Leprosy is caused by Mycobacterium leprae. This bacterium shares many common characteristics with M. tuberculosis. Both are acid-fast bacilli, containing large amounts of lipids in their cell walls. Both induce hypersensitivity, and both multiply slowly. The incubation period of M. leprae is several years to more than twenty. Under optimal conditions, it can take fourteen days to double and a year to multiply sufficiently to cause disease. Historically, leprosy and tuberculosis rank among the most devastating of all human diseases, with an estimated figure of beween ten and twelve million people suffering from leprosy alone.
It is speculated that leprosy is transmitted from person to person living under poor sanitary conditions. The bacterium may gain entry through the respiratory tract or skin lesions since M. leprae is found in enormous numbers of certain lesions of infected persons. It was this feature that allowed Gerhard Hansen in 1873 to make the first reliable association between a bacterial agent and a human disease. Since then, leprosy has often been referred to as “Hansen’s disease,” partly to honor the scientist’s discovery, and partly to soften the stigma of the name ‘leprosy.’ Although the Bible mentions leoprosy, archaeologists have found no skeletal remains before 500 CE to indicate it is the same disease.
There are two forms of leprosy – lepromatous and tuberculoid.
The lepromatous form is more severe, characterized by large nodular lesions. Since the immune response is impaired in this form, the formation of granulation tissue or scarring is limited.
The tuberculoid form is less severe, and is associated with a normal immune response that causes granulation-type lesions. Where the bacilli in the lesions are few, tissue damage is less, and response to therapy is better. Forms between the two are also seen, and all cause crippling disfigurement.
The major growth of the organism occurs in the low-temperature areas of the body as in the nose, ears, and skin of the extremities. The leprosy bacilli are easily phagocytized, but not destroyed, and large numbers grow inside macrophages. Nerves are uniquely susceptible to infection, and early symptoms are often associated with a lack of sensation (anesthesia) in areas of the body. Even though the disease is an ancient one, its development is still not totally understood. It is thought that the tissue destruction results from a combination of massive accumulation of bacteria, neurological damage, and immune reactions.
Although the leprosy bacterium is often found in great numbers in infected tissue, it has not been possible to cultivate it artificially. Such bacteria as Mycobacterium leprae can grow only within certain types of eukaryotic host cells. Some growth has occurred when injected into the foot pad of a mouse. It is now known that armadillos may be a natural non-human host to the bacterium.

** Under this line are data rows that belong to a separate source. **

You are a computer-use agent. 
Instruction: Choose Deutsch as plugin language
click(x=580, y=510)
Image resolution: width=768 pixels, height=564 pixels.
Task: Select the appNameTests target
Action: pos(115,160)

The disease is still a major problem worldwide. It is estimated that only 10% of those afflicted are under any form of treatment. Treatment involves antimicrobial agents called sulfones, which are related to the sulfonamides. They are fairly effective in arresting the progression of the lesions, allowing them to heal. They also render the patients non-infectious, which allows them to return to society sooner as outpatients. Treatment can last for months or years, and it is doubtful that a complete cure is ever obtained. The use and effectiveness of the antibiotic rifampin is still under investigation. Other antituberculosis drugs are not effective against leprosy. There are also reports of increasing bacterial resistance to the leading antileprosy drug, dapsone. It is thought that the lipids in the cell walls tend to render the bacteria highly resistant to methods of inactivation like dyhydration, disinfectants, and other environmental factors – not to mention many antimicrobials.
An unusual vaccine trial took place in South America. The vaccine was given to patients who already had the disease. It is a vaccine where BCG is mixed with killed cells of M. leprae, which is apparently able to increase the patients’ immune response to the active disease. Because the disease progresses slowly, it is possible to give this vaccine after onset of the disease and still have time for to stimulate the immune system.
Preventative measures include avoiding poor sanitary conditions. This is rarely an option for those who must exist in such conditions, especially young children who are more susceptible than adults and, therefore, more prone to the disease. Tatoo parlors in endemic areas have been known to transmit the disease on contaminated needles. Diet is another significant factor. A poor or inadequate diet depletes the immune system, allowing for pathogen growth.